One benefit to gdb is that it tells what functions are really assigned to the function pointers. For example, in the raise_irq call chain, there is a call to

irq->handler(irq->opaque, irq->n, level);

And stepping through, I can see that it steps into

kvm_arm_gic_set_irq(s->num_irq, irq, level);

And thus I can inspect the irq number:

(gdb) print irq
$1 = 80

This IS the number I assigned. However…later on I see this code is executed (hw/intc/arm_gic_kvm.c starting at line 57):

 if (irq < (num_irq - GIC_INTERNAL)) {
        /* External interrupt. The kernel numbers these like the GIC
         * hardware, with external interrupt IDs starting after the
         * internal ones.
         */
        irqtype = KVM_ARM_IRQ_TYPE_SPI;
        cpu = 0;
        irq += GIC_INTERNAL;
    } 

At first I didn’t think much of it, but, later on, a coworker and I started looking inside the Linux kernel at /proc/interrupts I see these pair of lines.
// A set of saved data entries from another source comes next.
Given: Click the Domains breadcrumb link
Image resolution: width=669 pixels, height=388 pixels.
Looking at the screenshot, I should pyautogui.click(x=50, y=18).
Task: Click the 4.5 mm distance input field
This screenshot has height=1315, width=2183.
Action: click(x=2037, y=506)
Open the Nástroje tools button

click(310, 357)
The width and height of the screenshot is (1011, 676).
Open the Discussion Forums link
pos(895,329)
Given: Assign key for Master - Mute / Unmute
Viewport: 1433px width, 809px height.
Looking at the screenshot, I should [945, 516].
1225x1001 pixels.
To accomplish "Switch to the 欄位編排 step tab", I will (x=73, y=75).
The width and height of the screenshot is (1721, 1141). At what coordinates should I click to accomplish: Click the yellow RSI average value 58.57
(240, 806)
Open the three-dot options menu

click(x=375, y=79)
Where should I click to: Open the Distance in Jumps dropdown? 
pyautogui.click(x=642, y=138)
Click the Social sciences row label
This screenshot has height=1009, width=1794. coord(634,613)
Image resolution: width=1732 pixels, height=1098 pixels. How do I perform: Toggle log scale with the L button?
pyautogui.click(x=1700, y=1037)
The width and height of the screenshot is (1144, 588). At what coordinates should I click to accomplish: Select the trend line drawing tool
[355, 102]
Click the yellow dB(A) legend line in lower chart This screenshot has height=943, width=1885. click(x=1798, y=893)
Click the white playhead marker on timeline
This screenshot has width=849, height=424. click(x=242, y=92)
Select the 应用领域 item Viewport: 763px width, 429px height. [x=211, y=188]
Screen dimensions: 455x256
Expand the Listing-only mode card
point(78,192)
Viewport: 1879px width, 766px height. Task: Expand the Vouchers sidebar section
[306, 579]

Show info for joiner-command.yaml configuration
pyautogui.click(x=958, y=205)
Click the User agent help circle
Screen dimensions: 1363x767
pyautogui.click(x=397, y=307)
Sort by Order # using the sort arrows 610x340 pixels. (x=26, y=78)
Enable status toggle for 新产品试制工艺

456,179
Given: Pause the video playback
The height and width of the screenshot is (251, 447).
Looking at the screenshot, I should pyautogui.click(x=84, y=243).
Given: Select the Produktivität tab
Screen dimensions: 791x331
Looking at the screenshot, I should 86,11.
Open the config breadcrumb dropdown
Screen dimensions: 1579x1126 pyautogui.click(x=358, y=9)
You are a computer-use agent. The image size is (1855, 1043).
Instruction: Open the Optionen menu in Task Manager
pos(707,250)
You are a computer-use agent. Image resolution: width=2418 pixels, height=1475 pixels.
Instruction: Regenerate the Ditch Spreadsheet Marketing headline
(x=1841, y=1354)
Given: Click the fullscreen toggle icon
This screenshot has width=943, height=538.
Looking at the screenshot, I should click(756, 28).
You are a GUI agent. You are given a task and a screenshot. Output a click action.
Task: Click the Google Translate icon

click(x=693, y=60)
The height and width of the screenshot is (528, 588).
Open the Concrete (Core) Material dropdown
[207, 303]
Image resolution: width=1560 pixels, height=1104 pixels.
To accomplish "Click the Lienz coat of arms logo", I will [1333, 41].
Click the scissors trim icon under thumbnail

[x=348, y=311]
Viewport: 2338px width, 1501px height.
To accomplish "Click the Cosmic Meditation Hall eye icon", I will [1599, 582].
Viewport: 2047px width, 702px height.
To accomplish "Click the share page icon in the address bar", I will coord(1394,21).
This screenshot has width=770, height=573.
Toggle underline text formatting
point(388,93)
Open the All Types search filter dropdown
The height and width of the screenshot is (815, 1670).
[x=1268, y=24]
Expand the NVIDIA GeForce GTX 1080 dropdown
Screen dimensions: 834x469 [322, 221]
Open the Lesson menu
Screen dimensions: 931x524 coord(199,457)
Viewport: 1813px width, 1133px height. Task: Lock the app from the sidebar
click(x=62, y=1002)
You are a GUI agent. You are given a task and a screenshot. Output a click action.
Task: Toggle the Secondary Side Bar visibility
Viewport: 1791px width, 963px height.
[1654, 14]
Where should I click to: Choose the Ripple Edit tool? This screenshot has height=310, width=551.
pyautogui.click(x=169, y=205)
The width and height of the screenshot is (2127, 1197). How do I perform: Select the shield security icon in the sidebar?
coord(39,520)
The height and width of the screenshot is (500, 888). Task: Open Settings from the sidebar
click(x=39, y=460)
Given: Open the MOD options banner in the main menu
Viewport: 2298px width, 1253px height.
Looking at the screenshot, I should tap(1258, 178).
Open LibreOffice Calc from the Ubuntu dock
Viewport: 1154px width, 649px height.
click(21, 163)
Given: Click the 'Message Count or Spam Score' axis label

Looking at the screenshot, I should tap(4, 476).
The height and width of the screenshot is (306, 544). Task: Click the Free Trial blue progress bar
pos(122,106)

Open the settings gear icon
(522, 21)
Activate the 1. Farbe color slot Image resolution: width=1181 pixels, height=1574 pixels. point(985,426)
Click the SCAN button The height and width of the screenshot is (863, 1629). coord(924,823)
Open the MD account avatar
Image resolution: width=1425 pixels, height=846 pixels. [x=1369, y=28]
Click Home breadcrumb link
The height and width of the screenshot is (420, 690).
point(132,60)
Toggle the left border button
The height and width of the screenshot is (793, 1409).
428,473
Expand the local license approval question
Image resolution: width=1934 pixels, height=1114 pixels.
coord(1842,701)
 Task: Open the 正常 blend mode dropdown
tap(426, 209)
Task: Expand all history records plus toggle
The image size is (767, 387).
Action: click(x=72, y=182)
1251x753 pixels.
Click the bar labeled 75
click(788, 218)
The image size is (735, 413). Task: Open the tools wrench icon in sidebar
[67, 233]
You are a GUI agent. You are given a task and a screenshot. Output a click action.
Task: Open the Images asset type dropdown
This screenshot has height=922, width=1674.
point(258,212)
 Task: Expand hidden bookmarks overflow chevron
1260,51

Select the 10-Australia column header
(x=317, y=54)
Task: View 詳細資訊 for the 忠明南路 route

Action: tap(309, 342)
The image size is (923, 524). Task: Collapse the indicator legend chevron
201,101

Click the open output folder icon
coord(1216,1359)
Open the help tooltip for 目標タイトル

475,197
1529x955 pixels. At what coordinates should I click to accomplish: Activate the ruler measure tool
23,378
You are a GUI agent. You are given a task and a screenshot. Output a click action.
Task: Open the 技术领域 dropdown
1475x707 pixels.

12: 0 0 0 0 0 0 0 0 0 0 0 0 0 0 0 0 GICv3 80 Level pcc-mbox
13: 0 0 0 0 0 0 0 0 0 0 0 0 0 0 0 0 GICv3 81 Level pcc-mbox
14: 37 0 0 0 0 0 0 0 0 0 0 0 0 0 0 0 GICv3 33 Level uart-pl011

So the interrupt handler is registered, but no interrupts have been delivered. THe 80 and 81 are the interrupt numbers. My coworker suggested I look at the next line. The UART has an interrupt of 33, but inside the Qemu code, I see this:

static const int a15irqmap[] = {
    [VIRT_UART0] = 1,

And looking for that specific UART create code:

int irq = vms->irqmap[uart];
...
    qemu_fdt_setprop_cells(ms->fdt, nodename, "interrupts",
                               GIC_FDT_IRQ_TYPE_SPI, irq,
                               GIC_FDT_IRQ_FLAGS_LEVEL_HI);

The UART is registered as Interrupt 33 inside the Linux Kernel, but Interrupt 1 inside Qemu. Lets go look at the value for GIC_INTERNAL

#define GIC_INTERNAL 32

What happens if we add 32 to the interrupt value in the code that reports the interrupt ID to the Kernel? My test runs. I can’t right now look at the interrupt delivery, as I have an infinite loop, and that is not a surprise as this code is still under development.